Валентин Берестов, учившийся вместе с Эйдельманом на истфаке МГУ, назвал свое выступление так: «Чем каждый пушкинист похож на А. С. Пушкина? (Об одном замысле Н. Эйдельмана)». Замысел этот, которым Н. Я. некогда поделился с Берестовым, заключался в том, чтобы написать книгу «Пушкинист» – о том, как каждый пушкинист творит Пушкина по своему «образу и подобию»: у В. Непомнящего, например, Пушкин – набожный православный христианин, а у исследователя более легкомысленного и Пушкин, пожалуй, смотрит веселее.

Берестов решил попробовать применить этот принцип к самому Н. Я. и, взяв для примера его вполне научную и строгую книгу «Пушкин и декабристы», показал, как во многих свойствах, привычках и предпочтениях Пушкина, описанного Эйдельманом, проступает сам Эйдельман – его верность старинному братству (школьным ли, университетским ли товарищам, вне зависимости от их позднейших убеждений и занятий), его остроумие, его нравственный выбор… Впрочем, докладчик, разумеется, не стал абсолютизировать это сходство и на дотошные вопросы из публики, клонившиеся к полному отождествлению Эйдельмана с Пушкиным, ответил четко: «Различия были, и существенные: например, Эйдельман стихов не писал».

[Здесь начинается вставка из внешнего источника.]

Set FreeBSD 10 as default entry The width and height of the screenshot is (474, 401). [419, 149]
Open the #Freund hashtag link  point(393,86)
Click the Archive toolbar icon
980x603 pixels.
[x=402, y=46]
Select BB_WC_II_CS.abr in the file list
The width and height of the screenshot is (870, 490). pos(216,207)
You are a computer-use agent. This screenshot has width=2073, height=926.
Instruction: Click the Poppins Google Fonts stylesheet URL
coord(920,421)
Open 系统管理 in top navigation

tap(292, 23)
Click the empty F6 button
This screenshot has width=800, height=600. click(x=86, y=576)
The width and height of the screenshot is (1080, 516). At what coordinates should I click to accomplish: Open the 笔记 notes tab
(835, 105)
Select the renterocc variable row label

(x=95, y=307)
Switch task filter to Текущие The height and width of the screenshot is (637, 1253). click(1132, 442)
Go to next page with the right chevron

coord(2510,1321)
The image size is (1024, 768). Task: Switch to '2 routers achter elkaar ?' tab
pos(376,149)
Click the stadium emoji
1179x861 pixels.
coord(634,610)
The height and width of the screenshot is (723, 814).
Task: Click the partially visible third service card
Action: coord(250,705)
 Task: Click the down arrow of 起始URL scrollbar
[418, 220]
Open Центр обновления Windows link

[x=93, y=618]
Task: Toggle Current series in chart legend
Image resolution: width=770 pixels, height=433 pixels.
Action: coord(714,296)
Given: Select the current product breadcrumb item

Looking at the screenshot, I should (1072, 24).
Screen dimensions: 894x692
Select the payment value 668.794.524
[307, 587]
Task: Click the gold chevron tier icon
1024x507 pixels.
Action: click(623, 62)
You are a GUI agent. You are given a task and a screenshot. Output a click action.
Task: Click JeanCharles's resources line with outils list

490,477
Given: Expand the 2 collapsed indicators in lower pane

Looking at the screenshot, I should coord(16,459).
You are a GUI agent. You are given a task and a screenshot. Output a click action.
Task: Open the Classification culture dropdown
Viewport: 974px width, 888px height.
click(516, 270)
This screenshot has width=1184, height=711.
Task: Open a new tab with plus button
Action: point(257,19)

Прелестны были мемуарные зарисовки самого докладчика, с которыми он по ходу дела знакомил аудиторию. Например, вспомнив о любимом Эйдельманом способе «летоисчисления» (сколько рукопожатий отделяет меня от Пушкина), Берестов сказал, что его самого, как выяснилось, отделяет совсем немного: он был хорошо знаком с Маршаком, а юного Маршака Стасов водил к сыну Пушкина, который, любуясь окружающим городским пейзажем, сказал задумчиво – впрочем, походя лишив собственного родителя одного из лучших стихотворений: «Да, прекрасно писал Лермонтов: „Брожу ли я вдоль улиц шумных…“». А вот другая зарисовка, на тему об отказе от прямого диссидентства в пользу легального просветительства (проблема, живо волновавшая и Эйдельмана): Берестов советуется с Л. К. Чуковской, что ему делать – прямо бороться с режимом? но ведь тогда он не сможет читать детям стихи в домах отдыха, а это ведь так полезно… и Л. К. отвечает ему: «Конечно, читайте стихи!»